Start of Records for the exercise

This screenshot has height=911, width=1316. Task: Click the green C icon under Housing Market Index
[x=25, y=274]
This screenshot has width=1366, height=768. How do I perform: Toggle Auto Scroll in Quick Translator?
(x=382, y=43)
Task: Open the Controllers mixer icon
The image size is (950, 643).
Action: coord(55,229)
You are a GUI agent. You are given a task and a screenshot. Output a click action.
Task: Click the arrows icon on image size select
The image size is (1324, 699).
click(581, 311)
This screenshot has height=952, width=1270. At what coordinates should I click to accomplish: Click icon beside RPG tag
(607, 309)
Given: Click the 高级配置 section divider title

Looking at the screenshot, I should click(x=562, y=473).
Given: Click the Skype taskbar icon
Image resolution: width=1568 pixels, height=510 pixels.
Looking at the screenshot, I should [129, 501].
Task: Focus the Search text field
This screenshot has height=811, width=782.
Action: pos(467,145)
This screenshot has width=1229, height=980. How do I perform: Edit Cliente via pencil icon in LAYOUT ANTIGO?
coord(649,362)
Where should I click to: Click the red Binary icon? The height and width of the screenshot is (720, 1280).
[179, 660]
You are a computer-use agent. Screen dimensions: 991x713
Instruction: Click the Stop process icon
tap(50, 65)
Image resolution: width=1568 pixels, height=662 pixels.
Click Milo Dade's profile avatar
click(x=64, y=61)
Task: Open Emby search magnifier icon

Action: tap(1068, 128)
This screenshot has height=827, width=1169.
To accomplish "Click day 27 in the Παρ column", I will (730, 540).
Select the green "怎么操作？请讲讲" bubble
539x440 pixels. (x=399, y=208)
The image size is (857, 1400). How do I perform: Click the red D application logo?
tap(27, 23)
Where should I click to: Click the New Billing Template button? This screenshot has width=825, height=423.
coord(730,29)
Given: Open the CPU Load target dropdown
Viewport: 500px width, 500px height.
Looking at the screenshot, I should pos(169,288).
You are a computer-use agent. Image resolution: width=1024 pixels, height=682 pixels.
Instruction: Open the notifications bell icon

End of Records for the exercise

With the line containing "Given: Click the Skype taskbar icon" as the first and the last line of the data as the final one, copy every line between them exactly, those two included.

Given: Click the Skype taskbar icon
Image resolution: width=1568 pixels, height=510 pixels.
Looking at the screenshot, I should [129, 501].
Task: Focus the Search text field
This screenshot has height=811, width=782.
Action: pos(467,145)
This screenshot has width=1229, height=980. How do I perform: Edit Cliente via pencil icon in LAYOUT ANTIGO?
coord(649,362)
Where should I click to: Click the red Binary icon? The height and width of the screenshot is (720, 1280).
[179, 660]
You are a computer-use agent. Screen dimensions: 991x713
Instruction: Click the Stop process icon
tap(50, 65)
Image resolution: width=1568 pixels, height=662 pixels.
Click Milo Dade's profile avatar
click(x=64, y=61)
Task: Open Emby search magnifier icon

Action: tap(1068, 128)
This screenshot has height=827, width=1169.
To accomplish "Click day 27 in the Παρ column", I will (730, 540).
Select the green "怎么操作？请讲讲" bubble
539x440 pixels. (x=399, y=208)
The image size is (857, 1400). How do I perform: Click the red D application logo?
tap(27, 23)
Where should I click to: Click the New Billing Template button? This screenshot has width=825, height=423.
coord(730,29)
Given: Open the CPU Load target dropdown
Viewport: 500px width, 500px height.
Looking at the screenshot, I should pos(169,288).
You are a computer-use agent. Image resolution: width=1024 pixels, height=682 pixels.
Instruction: Open the notifications bell icon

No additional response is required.